=== Фрагмент документа ===
Если можно было бы спастись одной нравственностью, то каждый человек, имеющий некий нравственный потенциал, был бы спасителем самого себя. Вообще в концепции модернистов Голгофская Жертва становится непонятной: человек не включается в нее через веру; она остается внешним фактором, величественным апофеозом, но не тайной Искупления.

Некоторые оригенисты заимствовали у Оригена учение о том, что души людей в загробном мире не теряют свободы воли как выбора между добром и злом. По их мнению, у людей по смерти остается гномическая воля, как возможность к нравственному изменению, то есть возможность для покаяния и возрождения грешных душ, находящихся в геенне. Однако, присутствие гномической воли у святых в раю также открывает возможность для их будущих грехопадений, наподобие того, как согрешил Адама в Эдеме. Учение о посмертной гномической воли у грешников и святых логически приводит к циклам Оригена. Райское блаженство и адские муки – это не вечное состояние, а только временные эпизоды. Между адом и раем находится некая лестница, по которой возможно движение как вверх, так и вниз. Свобода воли, не подчиненная ни добру, ни злу, то есть не достигшая ни совершенства, ни полной деградации, создает в бесконечном бытии различные внутренние состояния и внешние ситуации. Отпадение от Бога – апостасис, и возвращение к Богу – апокатастасис создают бесконечные космические циклы: нет вечных мук и вечного блаженства, история – это качание исторического маятника, рай и ад – только повторяющиеся эпизоды в межзвездной одиссее души.

=== Задания ===
A. Перепишите часть фрагмента от слов «Если можно было» до слов «не тайной Искупления.», поставив «Крестная Жертва» вместо «Голгофская Жертва».
B. Сократите абзац фрагмента, который начинается словами «Некоторые оригенисты заимствовали», и сохраните его основные факты.

=== Представленные данные ===
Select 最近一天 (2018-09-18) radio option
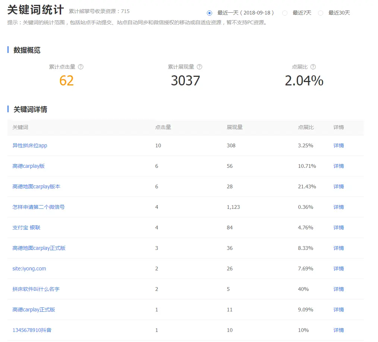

=== Результаты заданий ===
A.
Если можно было бы спастись одной нравственностью, то каждый человек, имеющий некий нравственный потенциал, был бы спасителем самого себя. Вообще в концепции модернистов Крестная Жертва становится непонятной: человек не включается в нее через веру; она остается внешним фактором, величественным апофеозом, но не тайной Искупления.

B. Часть оригенистов переняла у Оригена мысль о том, что души после смерти сохраняют свободу выбора между добром и злом, то есть гномическую волю. Грешники в геенне получают так возможность покаяться, а святые в раю могут снова пасть, как Адам в Эдеме. Это учение ведет к циклам Оригена. Рай и ад в нем оказываются временными эпизодами, и между ними возможно движение вверх и вниз. Отпадение от Бога (апостасис) и возвращение к Нему (апокатастасис) образуют бесконечные космические циклы, в которых нет ни вечных мук, ни вечного блаженства.